+++ 提示された文章 +++

広がるコロナ・戻らぬ支持率
菅首相、辞意までの1年
菅義偉首相は9月3日、退陣を表明した。2020年9月16日に就任してから、菅政権はわずか1年余りで幕を閉じる。新型コロナウイルスと苦闘し政権の体力を奪われた1年だった。
菅内閣支持率
- 支持
- 不支持
1回目
2回目
2020年9月
菅内閣支持率
総裁選で圧勝、支持率74%でスタート
体調不良で辞任表明した安倍晋三首相(自民党総裁)の後継を選ぶ総裁選で、官房長官だった菅義偉氏は岸田文雄政調会長と石破茂元幹事長を破り、第26代総裁に就いた。有効投票数の7割を獲得して圧勝した。内閣支持率は74%と高い人気でのスタートとなった。
デジタル庁や脱炭素で菅カラー
デジタル化や脱炭素といった菅カラーを打ち出した。デジタル庁創設の準備室職員への訓示で「行政の縦割りを打破し、大胆に規制改革を断行する」と強調。携帯電話料金引き下げも打ち出し、国民に身近な課題で「成果」をめざした。
2020年12月
菅内閣支持率
コロナ感染拡大や「政治とカネ」問題に直面
新型コロナウイルスの感染拡大に直面した。政府のコロナ対応を評価しない人が増え、内閣支持率を下げる要因になった。安倍晋三前首相の後援会が開いた「桜を見る会」前夜祭など「政治とカネ」の問題も響いた。

+++

## 取り組む課題
**a)** 菅政権の1年を扱った文章に名前が出てくる人物を、一人残らず挙げてください。
**b)** 菅政権についての文章から、「デジタル庁や脱炭素で菅カラー」で始まり「政治とカネ」の問題も響いた。」で終わる部分を一字一句そのまま書き写してください。

+++ 抽出データ +++

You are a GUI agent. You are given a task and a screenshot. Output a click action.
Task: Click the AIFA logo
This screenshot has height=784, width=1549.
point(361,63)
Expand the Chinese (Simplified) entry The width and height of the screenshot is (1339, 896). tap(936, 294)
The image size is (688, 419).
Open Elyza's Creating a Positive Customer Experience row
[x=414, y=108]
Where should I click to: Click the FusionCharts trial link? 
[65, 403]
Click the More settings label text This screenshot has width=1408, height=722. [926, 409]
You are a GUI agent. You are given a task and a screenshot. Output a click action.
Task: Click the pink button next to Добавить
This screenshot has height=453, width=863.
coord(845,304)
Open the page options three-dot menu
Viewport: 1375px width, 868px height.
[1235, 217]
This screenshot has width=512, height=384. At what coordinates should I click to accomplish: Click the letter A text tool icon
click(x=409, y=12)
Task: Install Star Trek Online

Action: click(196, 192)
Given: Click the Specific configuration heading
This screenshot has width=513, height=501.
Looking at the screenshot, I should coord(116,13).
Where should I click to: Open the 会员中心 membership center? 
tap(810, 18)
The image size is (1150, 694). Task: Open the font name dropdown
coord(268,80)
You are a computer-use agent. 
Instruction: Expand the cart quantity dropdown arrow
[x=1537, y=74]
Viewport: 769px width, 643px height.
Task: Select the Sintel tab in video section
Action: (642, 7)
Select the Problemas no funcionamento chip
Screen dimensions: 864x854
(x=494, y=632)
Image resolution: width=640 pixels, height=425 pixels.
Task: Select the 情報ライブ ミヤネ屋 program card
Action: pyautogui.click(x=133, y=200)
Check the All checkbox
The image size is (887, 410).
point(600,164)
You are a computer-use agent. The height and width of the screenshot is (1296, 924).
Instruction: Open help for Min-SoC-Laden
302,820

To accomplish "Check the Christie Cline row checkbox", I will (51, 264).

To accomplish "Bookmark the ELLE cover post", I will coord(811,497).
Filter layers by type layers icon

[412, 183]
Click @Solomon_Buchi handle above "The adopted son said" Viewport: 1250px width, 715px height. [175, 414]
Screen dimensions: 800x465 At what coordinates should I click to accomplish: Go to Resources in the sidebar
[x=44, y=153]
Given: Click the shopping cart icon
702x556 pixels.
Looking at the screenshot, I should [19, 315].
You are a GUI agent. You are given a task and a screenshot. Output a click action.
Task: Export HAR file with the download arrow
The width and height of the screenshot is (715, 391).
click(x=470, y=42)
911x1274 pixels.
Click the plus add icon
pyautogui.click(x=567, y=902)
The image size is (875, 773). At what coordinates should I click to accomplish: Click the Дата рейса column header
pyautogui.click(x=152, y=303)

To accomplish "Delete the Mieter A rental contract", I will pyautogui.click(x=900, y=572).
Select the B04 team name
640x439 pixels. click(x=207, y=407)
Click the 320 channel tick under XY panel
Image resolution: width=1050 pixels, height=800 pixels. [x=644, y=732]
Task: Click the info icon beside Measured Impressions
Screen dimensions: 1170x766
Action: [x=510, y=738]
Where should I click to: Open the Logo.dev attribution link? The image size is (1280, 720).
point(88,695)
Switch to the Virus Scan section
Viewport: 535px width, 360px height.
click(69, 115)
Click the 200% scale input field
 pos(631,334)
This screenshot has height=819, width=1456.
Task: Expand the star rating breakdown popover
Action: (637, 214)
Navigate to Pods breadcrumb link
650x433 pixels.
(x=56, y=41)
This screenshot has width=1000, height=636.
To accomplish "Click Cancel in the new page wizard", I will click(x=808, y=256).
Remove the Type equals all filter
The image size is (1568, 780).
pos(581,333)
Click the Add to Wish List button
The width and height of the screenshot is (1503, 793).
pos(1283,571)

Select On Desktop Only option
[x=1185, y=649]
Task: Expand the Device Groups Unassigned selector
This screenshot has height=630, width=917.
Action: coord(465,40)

+++

## 課題の解答
**a)** 菅義偉、安倍晋三、岸田文雄、石破茂

**b)**
デジタル庁や脱炭素で菅カラー
デジタル化や脱炭素といった菅カラーを打ち出した。デジタル庁創設の準備室職員への訓示で「行政の縦割りを打破し、大胆に規制改革を断行する」と強調。携帯電話料金引き下げも打ち出し、国民に身近な課題で「成果」をめざした。
2020年12月
菅内閣支持率
コロナ感染拡大や「政治とカネ」問題に直面
新型コロナウイルスの感染拡大に直面した。政府のコロナ対応を評価しない人が増え、内閣支持率を下げる要因になった。安倍晋三前首相の後援会が開いた「桜を見る会」前夜祭など「政治とカネ」の問題も響いた。